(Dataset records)
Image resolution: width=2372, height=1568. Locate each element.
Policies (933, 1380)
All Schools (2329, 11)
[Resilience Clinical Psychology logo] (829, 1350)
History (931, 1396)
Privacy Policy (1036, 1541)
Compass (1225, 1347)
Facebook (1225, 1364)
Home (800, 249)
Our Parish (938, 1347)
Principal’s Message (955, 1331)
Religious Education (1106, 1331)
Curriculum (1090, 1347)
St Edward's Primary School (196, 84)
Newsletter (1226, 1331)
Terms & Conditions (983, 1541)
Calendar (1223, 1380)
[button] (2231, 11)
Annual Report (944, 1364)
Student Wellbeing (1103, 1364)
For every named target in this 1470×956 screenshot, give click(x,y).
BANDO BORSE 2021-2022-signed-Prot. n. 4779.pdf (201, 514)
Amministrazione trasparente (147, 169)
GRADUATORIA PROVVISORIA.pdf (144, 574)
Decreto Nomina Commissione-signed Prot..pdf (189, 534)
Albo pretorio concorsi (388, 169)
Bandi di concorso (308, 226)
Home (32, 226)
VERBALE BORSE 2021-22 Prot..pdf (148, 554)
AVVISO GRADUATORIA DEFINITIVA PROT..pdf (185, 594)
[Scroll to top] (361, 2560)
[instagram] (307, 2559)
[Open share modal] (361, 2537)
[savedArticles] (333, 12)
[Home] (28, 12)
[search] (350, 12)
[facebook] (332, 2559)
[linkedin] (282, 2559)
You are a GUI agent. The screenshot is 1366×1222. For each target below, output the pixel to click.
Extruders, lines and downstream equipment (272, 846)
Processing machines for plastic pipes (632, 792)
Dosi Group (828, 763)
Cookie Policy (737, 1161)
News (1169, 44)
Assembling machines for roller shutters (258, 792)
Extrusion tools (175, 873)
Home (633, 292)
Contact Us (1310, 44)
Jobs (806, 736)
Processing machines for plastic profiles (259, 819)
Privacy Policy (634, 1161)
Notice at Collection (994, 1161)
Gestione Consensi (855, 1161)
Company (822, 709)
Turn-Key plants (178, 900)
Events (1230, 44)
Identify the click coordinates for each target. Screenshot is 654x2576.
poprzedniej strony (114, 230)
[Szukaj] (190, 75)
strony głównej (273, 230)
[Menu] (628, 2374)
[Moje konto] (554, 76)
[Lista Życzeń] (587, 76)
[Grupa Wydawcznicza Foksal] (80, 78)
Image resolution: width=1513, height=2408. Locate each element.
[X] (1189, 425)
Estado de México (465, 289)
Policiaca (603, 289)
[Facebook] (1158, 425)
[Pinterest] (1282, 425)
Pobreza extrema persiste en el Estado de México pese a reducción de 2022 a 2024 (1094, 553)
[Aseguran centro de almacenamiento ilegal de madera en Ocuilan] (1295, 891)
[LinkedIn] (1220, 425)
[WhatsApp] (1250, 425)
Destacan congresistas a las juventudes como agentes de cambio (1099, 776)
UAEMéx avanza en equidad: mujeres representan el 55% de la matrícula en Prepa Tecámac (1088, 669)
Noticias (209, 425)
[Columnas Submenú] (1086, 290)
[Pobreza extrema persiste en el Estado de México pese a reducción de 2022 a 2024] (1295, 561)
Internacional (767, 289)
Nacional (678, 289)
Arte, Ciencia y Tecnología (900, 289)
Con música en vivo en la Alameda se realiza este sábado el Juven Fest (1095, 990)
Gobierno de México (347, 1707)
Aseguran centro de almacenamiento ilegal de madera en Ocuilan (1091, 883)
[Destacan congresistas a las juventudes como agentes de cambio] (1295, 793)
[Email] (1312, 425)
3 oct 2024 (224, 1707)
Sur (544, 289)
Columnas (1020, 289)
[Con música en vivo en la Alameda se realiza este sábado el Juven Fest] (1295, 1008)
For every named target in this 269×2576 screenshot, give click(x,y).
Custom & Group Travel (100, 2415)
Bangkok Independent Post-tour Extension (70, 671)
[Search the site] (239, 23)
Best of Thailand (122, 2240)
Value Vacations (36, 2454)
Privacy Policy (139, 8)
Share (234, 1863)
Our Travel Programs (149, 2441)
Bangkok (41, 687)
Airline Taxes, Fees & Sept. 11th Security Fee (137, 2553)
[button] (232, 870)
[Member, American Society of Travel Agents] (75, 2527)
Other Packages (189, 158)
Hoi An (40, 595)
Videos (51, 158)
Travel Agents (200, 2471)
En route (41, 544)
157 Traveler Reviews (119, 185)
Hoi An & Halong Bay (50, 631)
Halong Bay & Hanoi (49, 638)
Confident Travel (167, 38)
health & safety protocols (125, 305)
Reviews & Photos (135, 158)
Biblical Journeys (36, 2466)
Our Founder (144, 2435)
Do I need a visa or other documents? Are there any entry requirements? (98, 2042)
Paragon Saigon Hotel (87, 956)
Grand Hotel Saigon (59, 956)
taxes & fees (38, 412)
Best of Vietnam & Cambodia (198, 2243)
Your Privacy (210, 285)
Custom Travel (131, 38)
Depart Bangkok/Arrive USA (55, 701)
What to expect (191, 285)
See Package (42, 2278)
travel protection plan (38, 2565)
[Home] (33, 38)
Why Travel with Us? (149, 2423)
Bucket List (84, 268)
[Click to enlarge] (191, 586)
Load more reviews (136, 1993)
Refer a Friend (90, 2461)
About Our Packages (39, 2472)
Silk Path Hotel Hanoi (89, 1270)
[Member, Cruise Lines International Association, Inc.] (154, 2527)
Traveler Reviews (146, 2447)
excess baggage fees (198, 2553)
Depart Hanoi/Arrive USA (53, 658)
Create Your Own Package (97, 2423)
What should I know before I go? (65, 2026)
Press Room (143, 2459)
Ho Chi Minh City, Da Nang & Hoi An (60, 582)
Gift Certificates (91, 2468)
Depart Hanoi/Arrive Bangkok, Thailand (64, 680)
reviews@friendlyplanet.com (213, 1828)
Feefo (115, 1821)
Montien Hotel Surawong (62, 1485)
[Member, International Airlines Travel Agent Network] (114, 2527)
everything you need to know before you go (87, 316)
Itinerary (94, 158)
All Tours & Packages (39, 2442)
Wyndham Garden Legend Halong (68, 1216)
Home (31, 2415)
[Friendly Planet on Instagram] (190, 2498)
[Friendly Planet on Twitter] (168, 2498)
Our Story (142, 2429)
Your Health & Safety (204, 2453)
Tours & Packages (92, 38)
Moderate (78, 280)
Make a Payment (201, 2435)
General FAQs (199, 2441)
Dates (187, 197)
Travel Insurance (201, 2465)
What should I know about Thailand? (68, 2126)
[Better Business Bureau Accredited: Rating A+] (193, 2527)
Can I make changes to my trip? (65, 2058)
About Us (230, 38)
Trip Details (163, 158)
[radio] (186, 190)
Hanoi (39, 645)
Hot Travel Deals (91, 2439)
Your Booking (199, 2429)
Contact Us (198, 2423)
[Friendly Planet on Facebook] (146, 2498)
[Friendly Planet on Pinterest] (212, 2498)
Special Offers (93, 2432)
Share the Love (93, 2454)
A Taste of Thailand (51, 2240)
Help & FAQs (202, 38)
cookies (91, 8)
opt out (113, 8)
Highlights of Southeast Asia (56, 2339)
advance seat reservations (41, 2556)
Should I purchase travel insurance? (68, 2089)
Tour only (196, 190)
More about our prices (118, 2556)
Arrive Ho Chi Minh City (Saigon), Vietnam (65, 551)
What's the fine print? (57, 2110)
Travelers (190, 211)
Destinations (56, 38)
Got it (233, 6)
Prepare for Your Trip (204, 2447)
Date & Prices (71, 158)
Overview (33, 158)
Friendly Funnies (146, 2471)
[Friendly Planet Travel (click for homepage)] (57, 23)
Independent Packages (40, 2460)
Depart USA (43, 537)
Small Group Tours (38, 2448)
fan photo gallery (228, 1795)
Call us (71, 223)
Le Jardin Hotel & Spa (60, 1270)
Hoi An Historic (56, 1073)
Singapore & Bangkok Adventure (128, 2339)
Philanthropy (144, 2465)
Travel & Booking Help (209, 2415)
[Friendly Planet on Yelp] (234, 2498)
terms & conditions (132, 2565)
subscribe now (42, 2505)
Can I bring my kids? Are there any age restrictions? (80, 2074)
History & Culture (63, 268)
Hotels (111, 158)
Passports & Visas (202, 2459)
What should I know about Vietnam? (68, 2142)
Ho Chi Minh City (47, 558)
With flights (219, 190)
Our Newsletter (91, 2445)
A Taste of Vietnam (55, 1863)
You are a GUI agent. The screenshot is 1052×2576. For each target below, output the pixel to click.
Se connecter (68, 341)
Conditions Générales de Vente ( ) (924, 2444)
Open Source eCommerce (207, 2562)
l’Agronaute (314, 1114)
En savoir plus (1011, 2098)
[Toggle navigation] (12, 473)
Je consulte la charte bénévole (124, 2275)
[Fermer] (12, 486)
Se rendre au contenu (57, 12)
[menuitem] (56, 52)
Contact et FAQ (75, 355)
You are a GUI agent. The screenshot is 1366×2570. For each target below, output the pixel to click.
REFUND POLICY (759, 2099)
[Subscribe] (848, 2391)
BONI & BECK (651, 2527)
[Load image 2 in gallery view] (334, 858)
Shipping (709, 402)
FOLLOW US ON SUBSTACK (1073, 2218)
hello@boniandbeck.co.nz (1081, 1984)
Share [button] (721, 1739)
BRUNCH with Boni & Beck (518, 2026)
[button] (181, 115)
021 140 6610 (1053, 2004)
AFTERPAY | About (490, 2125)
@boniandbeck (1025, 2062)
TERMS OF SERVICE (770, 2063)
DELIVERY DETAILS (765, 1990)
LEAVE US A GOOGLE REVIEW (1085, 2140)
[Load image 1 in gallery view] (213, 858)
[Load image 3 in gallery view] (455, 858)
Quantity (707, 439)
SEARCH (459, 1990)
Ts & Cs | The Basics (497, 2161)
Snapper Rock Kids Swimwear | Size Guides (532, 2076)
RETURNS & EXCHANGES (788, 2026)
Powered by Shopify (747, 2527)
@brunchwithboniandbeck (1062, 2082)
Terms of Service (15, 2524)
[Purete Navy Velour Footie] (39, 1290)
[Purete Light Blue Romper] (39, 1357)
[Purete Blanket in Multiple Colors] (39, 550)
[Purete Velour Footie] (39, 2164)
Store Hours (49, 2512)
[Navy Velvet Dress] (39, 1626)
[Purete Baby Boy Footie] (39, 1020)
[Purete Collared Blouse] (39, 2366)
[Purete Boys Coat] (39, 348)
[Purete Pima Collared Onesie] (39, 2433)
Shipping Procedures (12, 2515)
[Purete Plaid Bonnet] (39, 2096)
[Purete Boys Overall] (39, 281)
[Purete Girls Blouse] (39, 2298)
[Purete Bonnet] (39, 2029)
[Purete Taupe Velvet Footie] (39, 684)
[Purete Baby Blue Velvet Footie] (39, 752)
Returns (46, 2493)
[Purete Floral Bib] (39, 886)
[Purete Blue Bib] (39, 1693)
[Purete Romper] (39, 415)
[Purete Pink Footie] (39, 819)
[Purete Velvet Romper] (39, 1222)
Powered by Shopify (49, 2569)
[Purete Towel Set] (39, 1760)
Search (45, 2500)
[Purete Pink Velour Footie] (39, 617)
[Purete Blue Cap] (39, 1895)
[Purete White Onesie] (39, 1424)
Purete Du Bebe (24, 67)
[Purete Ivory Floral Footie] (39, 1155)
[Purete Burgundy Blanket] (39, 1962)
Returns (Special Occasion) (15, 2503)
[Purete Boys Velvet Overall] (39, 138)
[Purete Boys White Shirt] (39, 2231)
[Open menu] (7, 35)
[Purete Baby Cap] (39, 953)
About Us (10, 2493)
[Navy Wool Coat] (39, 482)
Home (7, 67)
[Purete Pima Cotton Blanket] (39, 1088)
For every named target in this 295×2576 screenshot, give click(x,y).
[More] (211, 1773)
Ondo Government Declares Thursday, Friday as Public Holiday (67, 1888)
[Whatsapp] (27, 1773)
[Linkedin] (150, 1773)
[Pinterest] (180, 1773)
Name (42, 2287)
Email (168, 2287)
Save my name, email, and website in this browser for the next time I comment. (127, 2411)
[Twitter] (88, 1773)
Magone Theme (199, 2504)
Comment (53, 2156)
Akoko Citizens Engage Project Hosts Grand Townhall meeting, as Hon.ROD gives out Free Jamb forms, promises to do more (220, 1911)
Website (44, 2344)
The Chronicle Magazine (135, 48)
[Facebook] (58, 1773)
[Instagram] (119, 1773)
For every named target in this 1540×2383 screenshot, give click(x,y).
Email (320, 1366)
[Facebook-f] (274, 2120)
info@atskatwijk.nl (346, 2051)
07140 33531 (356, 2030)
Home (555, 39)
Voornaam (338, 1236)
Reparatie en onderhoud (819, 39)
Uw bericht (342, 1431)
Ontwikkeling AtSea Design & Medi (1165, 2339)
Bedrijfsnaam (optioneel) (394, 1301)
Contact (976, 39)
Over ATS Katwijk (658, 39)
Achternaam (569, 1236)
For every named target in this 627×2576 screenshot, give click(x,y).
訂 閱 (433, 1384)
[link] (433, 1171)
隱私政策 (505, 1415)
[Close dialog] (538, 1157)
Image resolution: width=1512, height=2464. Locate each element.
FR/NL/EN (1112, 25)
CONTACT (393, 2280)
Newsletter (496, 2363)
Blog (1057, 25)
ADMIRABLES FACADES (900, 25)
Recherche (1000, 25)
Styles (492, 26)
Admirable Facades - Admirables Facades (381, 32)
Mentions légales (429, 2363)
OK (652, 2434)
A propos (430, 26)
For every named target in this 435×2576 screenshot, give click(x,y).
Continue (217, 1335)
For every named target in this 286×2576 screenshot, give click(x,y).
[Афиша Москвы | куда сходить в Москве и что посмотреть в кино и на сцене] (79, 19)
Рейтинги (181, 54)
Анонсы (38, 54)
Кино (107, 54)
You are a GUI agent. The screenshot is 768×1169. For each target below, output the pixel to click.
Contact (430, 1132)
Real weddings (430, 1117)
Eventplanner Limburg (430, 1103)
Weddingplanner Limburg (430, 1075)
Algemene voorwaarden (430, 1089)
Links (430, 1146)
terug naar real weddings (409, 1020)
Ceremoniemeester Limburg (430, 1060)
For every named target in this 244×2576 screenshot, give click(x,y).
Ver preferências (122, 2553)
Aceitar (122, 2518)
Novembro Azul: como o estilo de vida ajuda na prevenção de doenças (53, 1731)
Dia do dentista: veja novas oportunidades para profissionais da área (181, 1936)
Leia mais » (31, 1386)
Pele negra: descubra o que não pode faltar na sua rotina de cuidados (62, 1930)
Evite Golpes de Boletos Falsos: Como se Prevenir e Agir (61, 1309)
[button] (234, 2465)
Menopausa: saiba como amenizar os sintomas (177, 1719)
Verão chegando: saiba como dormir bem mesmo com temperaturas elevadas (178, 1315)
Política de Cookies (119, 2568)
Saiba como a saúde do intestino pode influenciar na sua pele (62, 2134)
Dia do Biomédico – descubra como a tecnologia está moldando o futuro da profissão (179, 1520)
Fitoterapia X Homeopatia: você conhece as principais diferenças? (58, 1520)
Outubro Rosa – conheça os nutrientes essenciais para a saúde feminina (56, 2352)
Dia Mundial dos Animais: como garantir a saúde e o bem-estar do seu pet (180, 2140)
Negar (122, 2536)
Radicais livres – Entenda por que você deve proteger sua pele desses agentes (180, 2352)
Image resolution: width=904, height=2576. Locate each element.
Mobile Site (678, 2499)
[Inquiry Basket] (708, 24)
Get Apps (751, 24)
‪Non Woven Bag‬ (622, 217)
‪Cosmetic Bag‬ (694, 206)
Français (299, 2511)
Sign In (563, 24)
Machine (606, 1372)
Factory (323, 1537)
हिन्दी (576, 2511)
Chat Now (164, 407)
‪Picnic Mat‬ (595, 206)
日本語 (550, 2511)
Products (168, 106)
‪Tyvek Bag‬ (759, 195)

_Aim of the exercise_.
Give back, verbatim, the lines from the top of the entries above through the line containing "GRADUATORIA PROVVISORIA.pdf (144, 574)".

_Output for this exercise_.
Image resolution: width=2372, height=1568. Locate each element.
Policies (933, 1380)
All Schools (2329, 11)
[Resilience Clinical Psychology logo] (829, 1350)
History (931, 1396)
Privacy Policy (1036, 1541)
Compass (1225, 1347)
Facebook (1225, 1364)
Home (800, 249)
Our Parish (938, 1347)
Principal’s Message (955, 1331)
Religious Education (1106, 1331)
Curriculum (1090, 1347)
St Edward's Primary School (196, 84)
Newsletter (1226, 1331)
Terms & Conditions (983, 1541)
Calendar (1223, 1380)
[button] (2231, 11)
Annual Report (944, 1364)
Student Wellbeing (1103, 1364)
For every named target in this 1470×956 screenshot, give click(x,y).
BANDO BORSE 2021-2022-signed-Prot. n. 4779.pdf (201, 514)
Amministrazione trasparente (147, 169)
GRADUATORIA PROVVISORIA.pdf (144, 574)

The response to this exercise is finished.